YOUR INSTRUCTIONS
Restate word for word the span of lines that opens with the line containing "Click the green link icon beside the title" and closes with the last line of the material. Include both ends and nothing more.

EXERCISE DATA

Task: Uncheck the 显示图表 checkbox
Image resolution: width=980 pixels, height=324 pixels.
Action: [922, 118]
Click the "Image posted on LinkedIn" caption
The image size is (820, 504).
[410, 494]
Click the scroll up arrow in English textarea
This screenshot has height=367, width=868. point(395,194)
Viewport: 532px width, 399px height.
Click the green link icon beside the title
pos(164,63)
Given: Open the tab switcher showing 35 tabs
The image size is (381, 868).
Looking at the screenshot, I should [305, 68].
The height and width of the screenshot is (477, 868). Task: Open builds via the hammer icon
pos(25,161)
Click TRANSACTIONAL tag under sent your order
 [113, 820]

TASK SOLUTION
Click the green link icon beside the title
pos(164,63)
Given: Open the tab switcher showing 35 tabs
The image size is (381, 868).
Looking at the screenshot, I should [305, 68].
The height and width of the screenshot is (477, 868). Task: Open builds via the hammer icon
pos(25,161)
Click TRANSACTIONAL tag under sent your order
 [113, 820]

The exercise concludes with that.